▶ What you need to do
A - Answer these questions from the inference page:
(i) Which file defines the callbacks used for inference?
(ii) Which notebook runs pl.Trainer().test()?
(iii) Which environment variable is set to the absolute path of the current directory?
B - Echo everything in the inference page from "### How to run" down to "work, but failed.)".

▶ Selected text
[BEGIN]

## _Inference after DNN Stage_

**_Inference_** is done using callbacks defined in the **_LightningModules/GNN/Models/inference.py_**. The callbacks run during the **_test_step()_** _a.k.a_ model _**evalution**_.

### How to run _Inference_?

1. _`traintrack config/pipeline_quickstart.yaml`_. One can use `--inference` flag to run only the `test_step()` (Should work, but failed.)
2. _`infer.ipynb`_ notebook runs the _pl.Trainer().test()_

In [None]:
import sys, os, glob, yaml

In [None]:
import numpy as np
import pandas as pd
import matplotlib.pyplot as plt
%matplotlib inline

In [None]:
import pprint
from tqdm import tqdm
import trackml.dataset

In [None]:
import torch
import torchmetrics
import pytorch_lightning as pl
from torch_geometric.data import Data
from torch_geometric.loader import DataLoader
import itertools

In [None]:
device = 'cuda' if torch.cuda.is_available() else 'cpu'

In [None]:
os.environ['EXATRKX_DATA'] = os.path.abspath(os.curdir)

[END]

▶ Data block
[BEGIN]

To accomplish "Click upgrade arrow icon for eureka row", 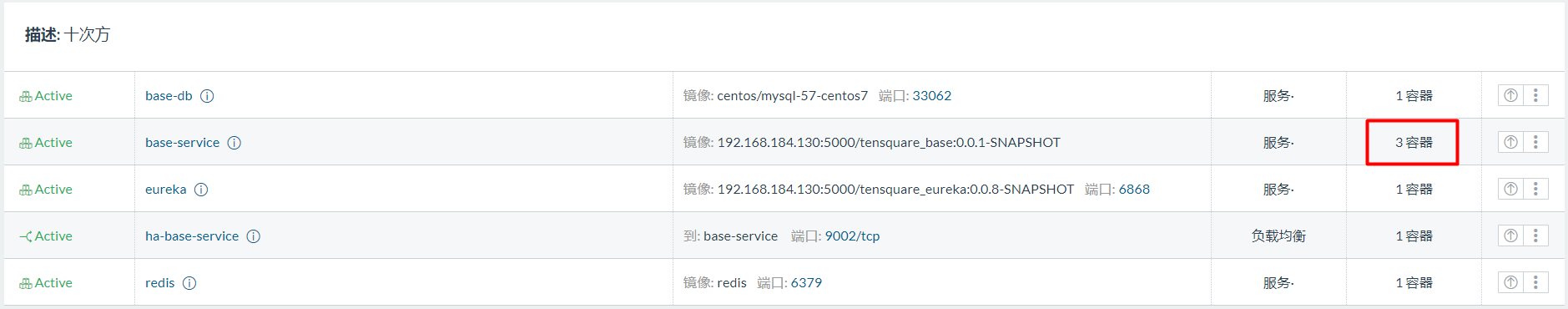I will (1510, 189).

[END]

▶ Answers below
A -
(i) LightningModules/GNN/Models/inference.py
(ii) infer.ipynb
(iii) EXATRKX_DATA

B -
### How to run _Inference_?

1. _`traintrack config/pipeline_quickstart.yaml`_. One can use `--inference` flag to run only the `test_step()` (Should work, but failed.)